Türkiye uluslararası hukuka uygun olarak bugün Doğu Akdeniz’de Yavuz sondaj gemimiz ve Oruç reis sismik araştırma gemimiz ile Türk kıta sahanlığında faaliyet yürütürken KKTC hakları içinde fatih sondaj gemimiz ve Barbaros sismik araştırma gemimiz yani 4 gemimiz ile proaktif çalışmalar yürütülmektedir. Bu çalışmaları yok sayanlar, aşırıcıdır, deniz hukukuna uluslararası hukuka aykırı tutum içerisinde provokatif ve yanlı davranmaktadır.
Özellikle de Rum yönetiminin 2007’den sonra Kıbrıs anlaşmazlığına dair müzakereler sürerken hidrokarbon faaliyetlerini sınırlandırma çabaları ötesinde başlatması ve Türkiye’nin ve KKTC’nin iyi niyetle uyarılarına karşın bu eylemlerinden vazgeçmeleri neticesinde bu noktaya gelinmiştir. Yani durumu kötüleştirici olan, eylemleri ile Türkiye ve KKTC’nin haklarını tanımayan, taraf olan Rum Yönetimi ve destekçi unsurları kazanılmış haklara saygı, ahde vefa, iyi komşuluk ilişkileri, egemen haklara saygı ilkesi, ve iyi niyet ilkesine karşı hareket etmiştir. Bu apaçık uluslararası hukukun ihlalidir. Bu durum BMDH’nde 74 ve 83. 3. Fıkrasının ihlali olup uluslararası sorumluluğu doğurmaktadır.

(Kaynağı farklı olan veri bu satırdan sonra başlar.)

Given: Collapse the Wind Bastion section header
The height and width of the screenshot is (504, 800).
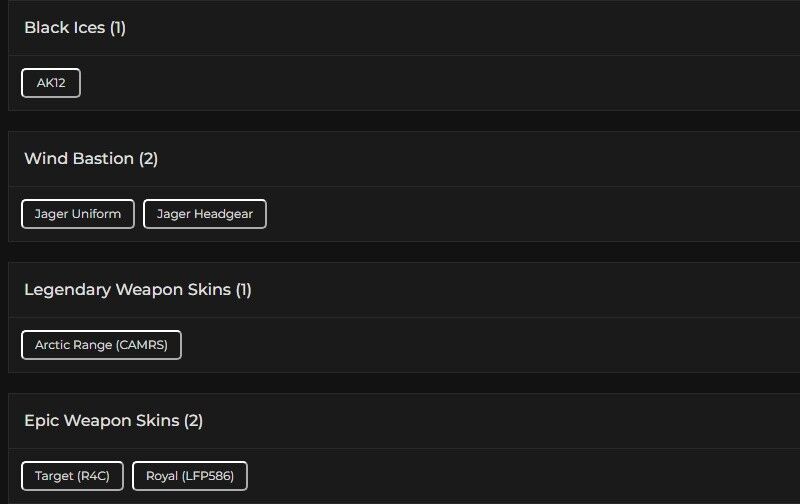Looking at the screenshot, I should click(79, 159).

SELAM OLSUN YAVUZ’A, BARBAROS’A ORUÇ REİS’E
Böylesine çetin bir ortamda deniz alanlarımızda 24 saat esasında bizleri koruyan Türk Silahlı Kuvvetlerinin hava, deniz, kara personeline, Anavatan Türkiye Cumhuriyetine müteşekkiriz. Rabbim tüm gemi mürettebatımızı ve askerimizi korusun. Bu vesile ile selam olsun Yavuz’a, selam olsun Fatih’e, selam Barbaros, Oruç Reis’e. Allah sizinledir. Türk milleti olarak dularımız sizlerledir. Yurtta Sulh Cihanda Sulh diyen Atatürk’ün binlerce yıllık ecdad yadigarı mirasını omuzlarında taşıyan Türk milleti bugün Devlet iradesi ile denge politikasına dayalı ilişkiler yürütmektedir. Her koşulda, her daim biz Kıbrıs Türkleri Anavatanımızın yanındayız.”